You can get a copy of my 2015 spreadsheet as of yesterday at WORKING_2015_forshare.ods . If you want to use this kind of spreadsheet to track yourself, I recommend the simplified version at WORKING_2015_simple_forshare.ord , which assumes less languages and requires no customization. (Ignore the “Half-hours in 7-day average”, it won’t work during the first week of 2015 but will be fine afterwards)
The basic idea of these spreadsheets is that you can quickly enter your hours for the relevant date (actually I enter everything as half-hours due to the way I study), you only enter everything once and the computer does all the calculations. In the two right-most columns you’ll see your productive time for that day and in the header you’ll see overall statistics for each language / your total study time. The best feature is that if you enter your goal hours, you will see whether you are on track for that goal, given how many days are left in the year. This is the part that says “Total lang hours: 7.8, Should be > 10” at the top left in the above image. If I bring the number up to 10 today, I’m on track.
My total language study time has never been more than 712 hours since I started logging it, until last year:
2010: 523 hours
2011: 712 hours
2012: 569 hours
2013: 643 hours
2014: 749 hours
I recommend setting a goal that is equal to or slightly above your previous record, so that’s why I set 700 hours as my goal for 2014 (and now 750 hours for 2015) and my spreadsheet let me know if I was on track for that – very often, that indicator convinced me to study more. Or I’d check the French column, find it was completely empty as far as the eye could see, and decide to do something in French. I would not have hit so many hours without this spreadsheet.

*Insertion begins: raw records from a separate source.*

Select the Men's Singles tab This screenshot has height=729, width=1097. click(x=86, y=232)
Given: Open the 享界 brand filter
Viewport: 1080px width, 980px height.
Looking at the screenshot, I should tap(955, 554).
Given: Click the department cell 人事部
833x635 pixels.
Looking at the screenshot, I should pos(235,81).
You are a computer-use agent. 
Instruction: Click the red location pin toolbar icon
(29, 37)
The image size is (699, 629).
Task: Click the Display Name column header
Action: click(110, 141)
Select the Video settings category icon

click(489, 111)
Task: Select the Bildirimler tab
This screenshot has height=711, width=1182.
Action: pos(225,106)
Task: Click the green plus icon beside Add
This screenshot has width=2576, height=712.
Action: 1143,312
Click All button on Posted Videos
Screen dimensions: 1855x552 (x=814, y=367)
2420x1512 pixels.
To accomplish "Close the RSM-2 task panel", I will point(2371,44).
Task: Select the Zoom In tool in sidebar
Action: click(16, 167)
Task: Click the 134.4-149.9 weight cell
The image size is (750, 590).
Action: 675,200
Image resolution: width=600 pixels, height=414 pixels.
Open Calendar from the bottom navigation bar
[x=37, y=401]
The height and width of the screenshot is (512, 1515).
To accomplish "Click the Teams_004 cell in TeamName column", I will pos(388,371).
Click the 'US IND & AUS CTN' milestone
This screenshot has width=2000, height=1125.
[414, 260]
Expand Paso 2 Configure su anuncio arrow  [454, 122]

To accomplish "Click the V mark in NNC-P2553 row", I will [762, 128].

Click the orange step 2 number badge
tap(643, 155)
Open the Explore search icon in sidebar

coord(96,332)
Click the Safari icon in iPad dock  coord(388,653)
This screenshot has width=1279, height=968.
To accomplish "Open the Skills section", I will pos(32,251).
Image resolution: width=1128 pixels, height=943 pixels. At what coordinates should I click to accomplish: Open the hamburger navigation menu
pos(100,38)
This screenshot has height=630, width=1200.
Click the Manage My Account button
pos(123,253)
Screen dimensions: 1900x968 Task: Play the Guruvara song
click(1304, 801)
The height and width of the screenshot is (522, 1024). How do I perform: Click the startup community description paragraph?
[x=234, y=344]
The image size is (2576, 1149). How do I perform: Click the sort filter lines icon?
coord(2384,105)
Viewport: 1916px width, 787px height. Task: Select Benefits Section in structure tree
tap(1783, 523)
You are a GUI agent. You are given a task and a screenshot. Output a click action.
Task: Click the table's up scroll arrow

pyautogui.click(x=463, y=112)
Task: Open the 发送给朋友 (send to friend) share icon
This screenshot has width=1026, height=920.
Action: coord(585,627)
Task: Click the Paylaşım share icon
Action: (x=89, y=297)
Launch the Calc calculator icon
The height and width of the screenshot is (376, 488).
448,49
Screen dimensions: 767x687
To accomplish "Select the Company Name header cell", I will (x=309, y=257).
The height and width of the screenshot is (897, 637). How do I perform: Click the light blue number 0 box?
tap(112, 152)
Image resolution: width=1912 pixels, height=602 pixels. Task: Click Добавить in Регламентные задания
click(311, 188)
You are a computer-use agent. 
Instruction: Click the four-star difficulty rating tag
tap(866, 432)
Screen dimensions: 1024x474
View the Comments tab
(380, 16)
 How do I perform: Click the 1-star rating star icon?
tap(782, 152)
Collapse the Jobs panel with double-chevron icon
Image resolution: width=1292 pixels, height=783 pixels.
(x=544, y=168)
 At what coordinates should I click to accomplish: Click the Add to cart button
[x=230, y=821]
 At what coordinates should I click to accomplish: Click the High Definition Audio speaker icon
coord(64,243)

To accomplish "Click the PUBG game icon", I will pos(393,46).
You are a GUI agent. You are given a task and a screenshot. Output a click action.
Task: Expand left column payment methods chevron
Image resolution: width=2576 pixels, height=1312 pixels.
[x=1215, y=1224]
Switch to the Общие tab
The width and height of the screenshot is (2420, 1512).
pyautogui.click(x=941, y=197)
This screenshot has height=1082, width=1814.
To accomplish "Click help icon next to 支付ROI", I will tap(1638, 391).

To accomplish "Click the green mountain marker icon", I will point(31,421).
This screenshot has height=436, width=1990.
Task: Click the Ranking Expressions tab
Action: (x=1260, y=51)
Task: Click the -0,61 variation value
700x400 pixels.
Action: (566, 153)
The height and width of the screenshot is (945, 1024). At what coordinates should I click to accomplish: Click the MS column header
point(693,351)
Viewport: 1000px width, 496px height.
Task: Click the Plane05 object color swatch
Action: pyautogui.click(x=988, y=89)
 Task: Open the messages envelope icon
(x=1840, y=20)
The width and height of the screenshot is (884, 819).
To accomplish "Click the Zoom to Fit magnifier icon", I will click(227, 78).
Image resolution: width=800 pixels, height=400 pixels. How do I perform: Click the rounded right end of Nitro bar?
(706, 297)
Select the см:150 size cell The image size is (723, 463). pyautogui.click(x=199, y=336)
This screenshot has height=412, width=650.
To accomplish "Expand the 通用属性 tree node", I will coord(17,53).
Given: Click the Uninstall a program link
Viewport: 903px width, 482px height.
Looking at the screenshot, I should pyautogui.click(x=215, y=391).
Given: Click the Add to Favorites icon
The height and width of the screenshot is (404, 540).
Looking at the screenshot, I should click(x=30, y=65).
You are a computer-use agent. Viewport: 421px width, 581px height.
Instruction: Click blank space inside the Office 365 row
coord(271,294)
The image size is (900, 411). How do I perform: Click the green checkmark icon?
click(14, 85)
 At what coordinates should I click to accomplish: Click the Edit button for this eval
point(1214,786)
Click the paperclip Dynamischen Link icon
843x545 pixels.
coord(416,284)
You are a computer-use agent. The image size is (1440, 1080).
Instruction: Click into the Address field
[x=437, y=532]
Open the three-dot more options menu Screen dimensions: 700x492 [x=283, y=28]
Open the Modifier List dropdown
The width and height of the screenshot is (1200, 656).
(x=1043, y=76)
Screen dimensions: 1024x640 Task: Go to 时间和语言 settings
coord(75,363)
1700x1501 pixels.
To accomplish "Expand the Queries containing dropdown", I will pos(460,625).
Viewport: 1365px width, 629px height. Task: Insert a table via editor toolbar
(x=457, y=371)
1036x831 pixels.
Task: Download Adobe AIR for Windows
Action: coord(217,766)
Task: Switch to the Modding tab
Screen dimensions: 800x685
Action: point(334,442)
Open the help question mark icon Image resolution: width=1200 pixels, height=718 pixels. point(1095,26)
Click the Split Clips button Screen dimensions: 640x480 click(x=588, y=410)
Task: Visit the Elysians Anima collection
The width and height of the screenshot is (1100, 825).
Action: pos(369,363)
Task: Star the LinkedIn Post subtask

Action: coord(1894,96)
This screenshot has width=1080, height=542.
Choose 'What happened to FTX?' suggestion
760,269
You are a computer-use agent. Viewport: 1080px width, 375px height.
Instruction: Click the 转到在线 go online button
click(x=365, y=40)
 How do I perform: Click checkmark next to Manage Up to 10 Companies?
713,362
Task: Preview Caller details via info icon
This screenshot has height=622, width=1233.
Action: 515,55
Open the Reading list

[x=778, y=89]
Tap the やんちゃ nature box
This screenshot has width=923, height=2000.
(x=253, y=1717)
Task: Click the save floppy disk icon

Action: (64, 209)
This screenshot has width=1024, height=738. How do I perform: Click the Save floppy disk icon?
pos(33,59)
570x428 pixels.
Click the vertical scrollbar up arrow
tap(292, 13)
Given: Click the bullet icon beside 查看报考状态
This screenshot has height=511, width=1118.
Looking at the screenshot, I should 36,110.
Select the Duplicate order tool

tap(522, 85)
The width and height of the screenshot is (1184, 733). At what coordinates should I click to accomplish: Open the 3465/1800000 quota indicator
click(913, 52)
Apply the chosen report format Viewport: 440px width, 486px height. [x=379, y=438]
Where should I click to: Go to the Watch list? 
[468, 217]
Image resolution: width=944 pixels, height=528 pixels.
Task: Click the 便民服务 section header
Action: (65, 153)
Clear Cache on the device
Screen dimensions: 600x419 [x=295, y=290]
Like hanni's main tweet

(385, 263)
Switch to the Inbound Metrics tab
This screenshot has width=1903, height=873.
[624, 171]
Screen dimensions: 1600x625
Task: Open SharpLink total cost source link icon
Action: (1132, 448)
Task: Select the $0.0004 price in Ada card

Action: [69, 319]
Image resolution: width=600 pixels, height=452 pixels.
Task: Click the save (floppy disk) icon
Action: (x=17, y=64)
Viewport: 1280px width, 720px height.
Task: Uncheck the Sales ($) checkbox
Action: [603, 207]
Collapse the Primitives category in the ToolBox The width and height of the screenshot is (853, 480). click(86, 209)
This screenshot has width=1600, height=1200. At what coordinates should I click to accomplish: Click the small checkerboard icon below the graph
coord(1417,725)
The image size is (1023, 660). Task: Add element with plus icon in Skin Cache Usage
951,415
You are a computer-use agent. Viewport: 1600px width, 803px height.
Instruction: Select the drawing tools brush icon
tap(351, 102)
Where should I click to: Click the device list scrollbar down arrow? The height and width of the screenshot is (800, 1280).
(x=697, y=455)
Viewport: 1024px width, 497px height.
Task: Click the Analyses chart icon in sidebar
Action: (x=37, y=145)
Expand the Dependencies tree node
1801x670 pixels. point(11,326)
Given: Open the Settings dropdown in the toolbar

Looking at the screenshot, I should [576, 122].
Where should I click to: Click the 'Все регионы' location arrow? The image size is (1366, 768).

Opening this spreadsheet is the first thing I do when I switch on my computer and it is the last thing I close. You have to develop this habit, otherwise it won’t work. As far as habits go, it’s really well-chosen: opening this spreadsheet is not “work” and it’s so fast that you don’t have the desire to procrastinate on it. However, once you see the columns and numbers and what you need to do in order to not fall behind your goal, you are probably motivated to study languages. 🙂
I found that being able to enter a number and watch my totals go up is satisfying. I sometimes study 10 minutes of Anki just in order to be able to put another 0.33 into the spreadsheet somewhere.
Scheduling is also really helpful: get on iTalki and schedule some language classes with an online teacher. Once you’ve scheduled something, cancelling it is more work than attending, so your laziness works in favour of your language-learning plans. In this past year I’ve also taken advantage of the Swedish university system, which allows all EU / EEA citizens to take classes free of charge. Swedish universities have a lot of classes that are held completely online, so I enrolled in “Chinese in Speech and Writing IV”, “Modern Chinese Literature” and “Chinese Linguistics” (all taught in English and Chinese; I actually don’t speak Swedish). This meant having some set times in my schedule every week that were reserved for Chinese. You may have seen that my summary report of 2014 includes 349 hours of Chinese alone – it’s largely because of those classes, and their homework. In exchange for that work, I finally reached C1 (fluent) level in Chinese, mastering a mock HSK 5 exam.
To make it through an entire year AND hit your target, you do have to be inventive though.
There were plenty of days I was too bogged down in work or too sick to be able to do anything, or simply feeling down and not motivated. The key is to invent things you can do then.
For example, when I’m feeling well I may study Italian on Duolingo or write a text to be corrected on Lang-8, but when I’m feeling out of it, I’d just watch an Italian movie. This is also time I can log in the spreadsheet – the key is to expose yourself to the language a lot and obviously more involved ways are better, but when those are not an option, I’ll gladly take less involved ways over not doing anything at all.
When sick or tired, it is difficult to come up with something language-related that you could do, so I recommend making a list of possible activities beforehand. You’ll be surprised how many there are.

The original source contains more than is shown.